Even here in the U.S., you can visit Amish towns in Ohio and Pennsylvania, where people live just as they did merely a hundred years ago, getting their water from a well and using oil lanterns for light. For them, a horse and buggy is their Tesla Model X.

This same kind of time travel also occurs in business. You can time travel at organizations in your hometown that use legacy technology and antiquated techniques. These legacy systems may keep such businesses alive and well in the rapidly vanishing past, but surviving the present will become an impossible task.

Time travel is also possible between divisions within an organization. For example, the engineering department may be equipped with the latest technologies while HR is still using paper files and longhand forms. Today, you can even go from person to person and be time traveling, as some people are so past-oriented that the past is all that matters — to them, and the future is foreboding  … and therefore inferior.

Fortunately, you can also travel to the future. The individuals in your organization who buy the latest gadgets with their own money in order to experiment with and learn from them are already living in the future.

Some organizations are more future-oriented than others, even in same or related industries. For example, the manufacturing industry has moved into Industry 4.0, while its construction counterpart has been slower to adapt and change. And some leaders in every industry — Apple being the most notable — roll out products and services consumers never knew they wanted, yet find to be indispensable once they have them in hand.

This mindset is what I discuss in my best-selling book The Anticipatory Organization. By paying attention to Hard Trends that will happen, savvy organizations like Apple are able to become more anticipatory and to turn disruption and change into opportunity and advantage.

If you are ready to become an Anticipatory Leader at your organization and help lead it into the future, consider taking these three steps:

  1.   Do a time travel audit of yourself and your colleagues. Where in time do you and your colleagues live? Who is future-oriented, present-oriented, or past-oriented —  and how are those outlooks serving the company? Remember, while you can look at the past and learn from it, it should not hold you back. Your windshield is larger than your rearview mirror for a reason. To drive safely, you need to keep your eyes focused on the big picture in front of you and only occasionally look back. 
  2.   Turn past thinkers into Anticipatory Leaders. Some people in your organization may be past-oriented and dread the future — but their experience and wisdom are still incredibly valuable. You can either choose to let such people go, and lose the valuable assets they possess, or turn them into Anticipatory Leaders by placing them in roles that suit their personalities. Encourage them to enrich their perspectives by asking them what they believe is vital for the organization to keep as it moves forward in order to thrive. This question forces them to consider both the core capabilities that got the company to where it is today and the Hard Trends that are shaping the future of the industry.
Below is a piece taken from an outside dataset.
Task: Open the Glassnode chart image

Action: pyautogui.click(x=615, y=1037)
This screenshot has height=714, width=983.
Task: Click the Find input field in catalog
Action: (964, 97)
Overall, this approach positions your past thinkers strategically based on what they like doing and helps them become more anticipatory. 
  3.   Relate to others at their point in time. Do a time travel audit on the people you interact with. If you have a new product or service that is future-oriented, but are talking to someone who is past-oriented, leading with your future perspective will frighten him or her. You can’t force individuals into the future; you must transition them into the future. Relate to their position in the past; acknowledge why they are comforted by where they are, the technologies they use, and the principles they’re working under. Help them understand the Hard Trends that are the undeniable truths about the future, and in this way walk them slowly into that future instead of trying to shove them into it. Remember that many people are naturally timid about stepping out of their comfort zone, so be careful not to place blame. You’ll be more likely to succeed if you can help them see that change is the only constant and that we all must adapt in order to thrive.

The Future Is Yours

Years ago, it was possible to have a past or present mindset and still do quite well, because the pace of change was relatively slow. But now, technology is moving at the speed of light, transforming everything we’ve come to know. As an Anticipatory Leader, you must migrate your people and your organization to become anticipatory as well. Remember, time doesn’t move in reverse; it is always moving forward. Help everyone in your organization to see the future, embrace it, and thrive in it to ensure long-term success.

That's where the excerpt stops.